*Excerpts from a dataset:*
Start of Block

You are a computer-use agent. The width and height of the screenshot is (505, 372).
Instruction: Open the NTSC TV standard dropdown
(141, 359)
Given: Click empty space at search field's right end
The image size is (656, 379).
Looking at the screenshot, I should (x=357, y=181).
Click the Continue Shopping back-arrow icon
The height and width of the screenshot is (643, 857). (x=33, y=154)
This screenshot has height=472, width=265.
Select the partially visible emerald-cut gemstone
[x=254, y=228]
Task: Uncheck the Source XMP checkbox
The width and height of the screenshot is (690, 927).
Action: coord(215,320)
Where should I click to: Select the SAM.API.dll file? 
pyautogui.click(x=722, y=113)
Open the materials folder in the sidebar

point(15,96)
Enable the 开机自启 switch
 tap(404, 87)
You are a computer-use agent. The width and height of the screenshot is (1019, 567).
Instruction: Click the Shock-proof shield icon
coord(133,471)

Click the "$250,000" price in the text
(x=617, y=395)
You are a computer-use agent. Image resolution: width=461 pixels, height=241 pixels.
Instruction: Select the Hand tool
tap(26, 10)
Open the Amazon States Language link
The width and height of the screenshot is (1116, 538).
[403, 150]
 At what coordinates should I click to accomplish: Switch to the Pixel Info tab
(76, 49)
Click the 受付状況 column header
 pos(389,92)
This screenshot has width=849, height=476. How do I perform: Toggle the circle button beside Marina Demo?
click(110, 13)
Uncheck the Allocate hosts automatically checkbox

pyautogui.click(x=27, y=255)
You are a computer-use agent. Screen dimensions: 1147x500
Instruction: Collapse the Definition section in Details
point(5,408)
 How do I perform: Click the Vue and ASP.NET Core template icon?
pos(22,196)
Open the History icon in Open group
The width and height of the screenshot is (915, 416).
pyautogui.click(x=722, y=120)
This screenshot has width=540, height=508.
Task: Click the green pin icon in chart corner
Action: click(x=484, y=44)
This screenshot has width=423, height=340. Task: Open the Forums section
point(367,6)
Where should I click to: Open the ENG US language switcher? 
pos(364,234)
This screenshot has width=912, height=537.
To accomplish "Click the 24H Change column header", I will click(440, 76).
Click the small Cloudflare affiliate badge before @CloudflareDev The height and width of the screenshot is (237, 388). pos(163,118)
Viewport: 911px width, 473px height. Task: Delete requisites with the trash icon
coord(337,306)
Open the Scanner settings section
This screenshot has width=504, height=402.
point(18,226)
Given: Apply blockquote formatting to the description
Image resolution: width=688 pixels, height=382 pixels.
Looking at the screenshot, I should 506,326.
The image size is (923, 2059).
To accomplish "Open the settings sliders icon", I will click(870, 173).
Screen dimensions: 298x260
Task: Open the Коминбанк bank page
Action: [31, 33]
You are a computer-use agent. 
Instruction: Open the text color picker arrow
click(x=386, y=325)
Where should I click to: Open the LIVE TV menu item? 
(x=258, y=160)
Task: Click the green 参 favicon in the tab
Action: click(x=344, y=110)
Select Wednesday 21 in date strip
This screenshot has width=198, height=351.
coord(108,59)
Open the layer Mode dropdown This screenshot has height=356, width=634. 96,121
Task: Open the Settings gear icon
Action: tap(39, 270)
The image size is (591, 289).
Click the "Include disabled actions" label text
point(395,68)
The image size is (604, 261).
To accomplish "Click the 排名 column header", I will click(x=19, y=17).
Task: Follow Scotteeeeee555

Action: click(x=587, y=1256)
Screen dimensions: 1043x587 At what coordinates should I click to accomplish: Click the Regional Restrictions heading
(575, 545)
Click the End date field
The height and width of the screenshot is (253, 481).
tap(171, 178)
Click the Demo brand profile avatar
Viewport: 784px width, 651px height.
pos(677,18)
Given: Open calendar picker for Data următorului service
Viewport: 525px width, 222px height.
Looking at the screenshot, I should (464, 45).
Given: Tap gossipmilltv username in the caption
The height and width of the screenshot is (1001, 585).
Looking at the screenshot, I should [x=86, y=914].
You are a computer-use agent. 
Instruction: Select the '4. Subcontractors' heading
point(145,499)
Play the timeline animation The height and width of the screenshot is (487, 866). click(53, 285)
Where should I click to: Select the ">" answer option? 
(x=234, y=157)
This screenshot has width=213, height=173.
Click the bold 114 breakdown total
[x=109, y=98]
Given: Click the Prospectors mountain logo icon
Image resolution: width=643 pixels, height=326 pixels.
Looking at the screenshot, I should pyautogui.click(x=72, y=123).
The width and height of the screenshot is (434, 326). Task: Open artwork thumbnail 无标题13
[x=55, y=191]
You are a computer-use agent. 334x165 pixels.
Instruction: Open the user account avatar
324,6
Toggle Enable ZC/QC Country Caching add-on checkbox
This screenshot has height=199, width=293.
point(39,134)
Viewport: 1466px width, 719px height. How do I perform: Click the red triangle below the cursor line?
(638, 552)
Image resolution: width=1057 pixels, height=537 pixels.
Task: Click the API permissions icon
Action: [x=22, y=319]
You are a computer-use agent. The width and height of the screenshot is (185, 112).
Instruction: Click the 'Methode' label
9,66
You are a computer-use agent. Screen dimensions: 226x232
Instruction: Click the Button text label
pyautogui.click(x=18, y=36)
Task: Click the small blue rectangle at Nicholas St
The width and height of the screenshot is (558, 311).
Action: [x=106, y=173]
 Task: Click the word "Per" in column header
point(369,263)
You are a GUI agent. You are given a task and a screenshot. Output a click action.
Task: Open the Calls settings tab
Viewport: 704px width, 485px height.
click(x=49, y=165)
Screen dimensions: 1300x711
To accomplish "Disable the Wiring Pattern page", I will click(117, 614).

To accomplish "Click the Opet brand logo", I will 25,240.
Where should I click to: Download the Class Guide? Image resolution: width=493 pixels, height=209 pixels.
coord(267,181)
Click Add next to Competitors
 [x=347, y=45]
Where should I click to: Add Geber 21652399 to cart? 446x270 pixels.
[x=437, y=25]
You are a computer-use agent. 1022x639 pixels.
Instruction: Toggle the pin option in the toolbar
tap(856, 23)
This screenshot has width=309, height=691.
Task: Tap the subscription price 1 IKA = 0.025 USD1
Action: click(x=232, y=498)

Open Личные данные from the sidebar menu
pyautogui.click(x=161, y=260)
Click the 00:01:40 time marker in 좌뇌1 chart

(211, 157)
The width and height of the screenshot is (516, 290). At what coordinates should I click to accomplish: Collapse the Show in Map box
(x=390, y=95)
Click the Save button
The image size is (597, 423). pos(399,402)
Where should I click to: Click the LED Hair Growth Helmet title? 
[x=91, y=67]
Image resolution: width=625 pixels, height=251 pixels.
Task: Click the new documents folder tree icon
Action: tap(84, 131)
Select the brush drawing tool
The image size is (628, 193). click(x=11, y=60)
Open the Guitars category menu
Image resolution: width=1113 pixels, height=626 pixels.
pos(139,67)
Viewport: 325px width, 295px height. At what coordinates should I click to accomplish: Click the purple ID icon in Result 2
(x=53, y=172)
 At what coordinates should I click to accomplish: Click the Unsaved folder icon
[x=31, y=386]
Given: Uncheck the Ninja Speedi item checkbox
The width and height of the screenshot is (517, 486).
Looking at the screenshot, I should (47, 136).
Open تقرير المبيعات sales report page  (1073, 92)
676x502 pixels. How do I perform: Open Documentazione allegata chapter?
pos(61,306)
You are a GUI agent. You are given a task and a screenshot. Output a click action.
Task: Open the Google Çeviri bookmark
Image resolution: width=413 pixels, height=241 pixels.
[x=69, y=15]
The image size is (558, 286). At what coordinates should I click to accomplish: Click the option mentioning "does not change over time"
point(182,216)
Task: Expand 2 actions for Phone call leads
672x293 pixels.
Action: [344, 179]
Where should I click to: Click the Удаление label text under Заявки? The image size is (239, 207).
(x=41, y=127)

End of Block

*What is being asked:*
Every line in the data above has to be retyped exactly.

*Problem solution:*
You are a computer-use agent. The width and height of the screenshot is (505, 372).
Instruction: Open the NTSC TV standard dropdown
(141, 359)
Given: Click empty space at search field's right end
The image size is (656, 379).
Looking at the screenshot, I should (x=357, y=181).
Click the Continue Shopping back-arrow icon
The height and width of the screenshot is (643, 857). (x=33, y=154)
This screenshot has height=472, width=265.
Select the partially visible emerald-cut gemstone
[x=254, y=228]
Task: Uncheck the Source XMP checkbox
The width and height of the screenshot is (690, 927).
Action: coord(215,320)
Where should I click to: Select the SAM.API.dll file? 
pyautogui.click(x=722, y=113)
Open the materials folder in the sidebar

point(15,96)
Enable the 开机自启 switch
 tap(404, 87)
You are a computer-use agent. The width and height of the screenshot is (1019, 567).
Instruction: Click the Shock-proof shield icon
coord(133,471)

Click the "$250,000" price in the text
(x=617, y=395)
You are a computer-use agent. Image resolution: width=461 pixels, height=241 pixels.
Instruction: Select the Hand tool
tap(26, 10)
Open the Amazon States Language link
The width and height of the screenshot is (1116, 538).
[403, 150]
 At what coordinates should I click to accomplish: Switch to the Pixel Info tab
(76, 49)
Click the 受付状況 column header
 pos(389,92)
This screenshot has width=849, height=476. How do I perform: Toggle the circle button beside Marina Demo?
click(110, 13)
Uncheck the Allocate hosts automatically checkbox

pyautogui.click(x=27, y=255)
You are a computer-use agent. Screen dimensions: 1147x500
Instruction: Collapse the Definition section in Details
point(5,408)
 How do I perform: Click the Vue and ASP.NET Core template icon?
pos(22,196)
Open the History icon in Open group
The width and height of the screenshot is (915, 416).
pyautogui.click(x=722, y=120)
This screenshot has width=540, height=508.
Task: Click the green pin icon in chart corner
Action: click(x=484, y=44)
This screenshot has width=423, height=340. Task: Open the Forums section
point(367,6)
Where should I click to: Open the ENG US language switcher? 
pos(364,234)
This screenshot has width=912, height=537.
To accomplish "Click the 24H Change column header", I will click(440, 76).
Click the small Cloudflare affiliate badge before @CloudflareDev The height and width of the screenshot is (237, 388). pos(163,118)
Viewport: 911px width, 473px height. Task: Delete requisites with the trash icon
coord(337,306)
Open the Scanner settings section
This screenshot has width=504, height=402.
point(18,226)
Given: Apply blockquote formatting to the description
Image resolution: width=688 pixels, height=382 pixels.
Looking at the screenshot, I should 506,326.
The image size is (923, 2059).
To accomplish "Open the settings sliders icon", I will click(870, 173).
Screen dimensions: 298x260
Task: Open the Коминбанк bank page
Action: [31, 33]
You are a computer-use agent. 
Instruction: Open the text color picker arrow
click(x=386, y=325)
Where should I click to: Open the LIVE TV menu item? 
(x=258, y=160)
Task: Click the green 参 favicon in the tab
Action: click(x=344, y=110)
Select Wednesday 21 in date strip
This screenshot has width=198, height=351.
coord(108,59)
Open the layer Mode dropdown This screenshot has height=356, width=634. 96,121
Task: Open the Settings gear icon
Action: tap(39, 270)
The image size is (591, 289).
Click the "Include disabled actions" label text
point(395,68)
The image size is (604, 261).
To accomplish "Click the 排名 column header", I will click(x=19, y=17).
Task: Follow Scotteeeeee555

Action: click(x=587, y=1256)
Screen dimensions: 1043x587 At what coordinates should I click to accomplish: Click the Regional Restrictions heading
(575, 545)
Click the End date field
The height and width of the screenshot is (253, 481).
tap(171, 178)
Click the Demo brand profile avatar
Viewport: 784px width, 651px height.
pos(677,18)
Given: Open calendar picker for Data următorului service
Viewport: 525px width, 222px height.
Looking at the screenshot, I should (464, 45).
Given: Tap gossipmilltv username in the caption
The height and width of the screenshot is (1001, 585).
Looking at the screenshot, I should [x=86, y=914].
You are a computer-use agent. 
Instruction: Select the '4. Subcontractors' heading
point(145,499)
Play the timeline animation The height and width of the screenshot is (487, 866). click(53, 285)
Where should I click to: Select the ">" answer option? 
(x=234, y=157)
This screenshot has width=213, height=173.
Click the bold 114 breakdown total
[x=109, y=98]
Given: Click the Prospectors mountain logo icon
Image resolution: width=643 pixels, height=326 pixels.
Looking at the screenshot, I should pyautogui.click(x=72, y=123).
The width and height of the screenshot is (434, 326). Task: Open artwork thumbnail 无标题13
[x=55, y=191]
You are a computer-use agent. 334x165 pixels.
Instruction: Open the user account avatar
324,6
Toggle Enable ZC/QC Country Caching add-on checkbox
This screenshot has height=199, width=293.
point(39,134)
Viewport: 1466px width, 719px height. How do I perform: Click the red triangle below the cursor line?
(638, 552)
Image resolution: width=1057 pixels, height=537 pixels.
Task: Click the API permissions icon
Action: [x=22, y=319]
You are a computer-use agent. The width and height of the screenshot is (185, 112).
Instruction: Click the 'Methode' label
9,66
You are a computer-use agent. Screen dimensions: 226x232
Instruction: Click the Button text label
pyautogui.click(x=18, y=36)
Task: Click the small blue rectangle at Nicholas St
The width and height of the screenshot is (558, 311).
Action: [x=106, y=173]
 Task: Click the word "Per" in column header
point(369,263)
You are a GUI agent. You are given a task and a screenshot. Output a click action.
Task: Open the Calls settings tab
Viewport: 704px width, 485px height.
click(x=49, y=165)
Screen dimensions: 1300x711
To accomplish "Disable the Wiring Pattern page", I will click(117, 614).

To accomplish "Click the Opet brand logo", I will 25,240.
Where should I click to: Download the Class Guide? Image resolution: width=493 pixels, height=209 pixels.
coord(267,181)
Click Add next to Competitors
 [x=347, y=45]
Where should I click to: Add Geber 21652399 to cart? 446x270 pixels.
[x=437, y=25]
You are a computer-use agent. 1022x639 pixels.
Instruction: Toggle the pin option in the toolbar
tap(856, 23)
This screenshot has width=309, height=691.
Task: Tap the subscription price 1 IKA = 0.025 USD1
Action: click(x=232, y=498)

Open Личные данные from the sidebar menu
pyautogui.click(x=161, y=260)
Click the 00:01:40 time marker in 좌뇌1 chart

(211, 157)
The width and height of the screenshot is (516, 290). At what coordinates should I click to accomplish: Collapse the Show in Map box
(x=390, y=95)
Click the Save button
The image size is (597, 423). pos(399,402)
Where should I click to: Click the LED Hair Growth Helmet title? 
[x=91, y=67]
Image resolution: width=625 pixels, height=251 pixels.
Task: Click the new documents folder tree icon
Action: tap(84, 131)
Select the brush drawing tool
The image size is (628, 193). click(x=11, y=60)
Open the Guitars category menu
Image resolution: width=1113 pixels, height=626 pixels.
pos(139,67)
Viewport: 325px width, 295px height. At what coordinates should I click to accomplish: Click the purple ID icon in Result 2
(x=53, y=172)
 At what coordinates should I click to accomplish: Click the Unsaved folder icon
[x=31, y=386]
Given: Uncheck the Ninja Speedi item checkbox
The width and height of the screenshot is (517, 486).
Looking at the screenshot, I should (47, 136).
Open تقرير المبيعات sales report page  (1073, 92)
676x502 pixels. How do I perform: Open Documentazione allegata chapter?
pos(61,306)
You are a GUI agent. You are given a task and a screenshot. Output a click action.
Task: Open the Google Çeviri bookmark
Image resolution: width=413 pixels, height=241 pixels.
[x=69, y=15]
The image size is (558, 286). At what coordinates should I click to accomplish: Click the option mentioning "does not change over time"
point(182,216)
Task: Expand 2 actions for Phone call leads
672x293 pixels.
Action: [344, 179]
Where should I click to: Click the Удаление label text under Заявки? The image size is (239, 207).
(x=41, y=127)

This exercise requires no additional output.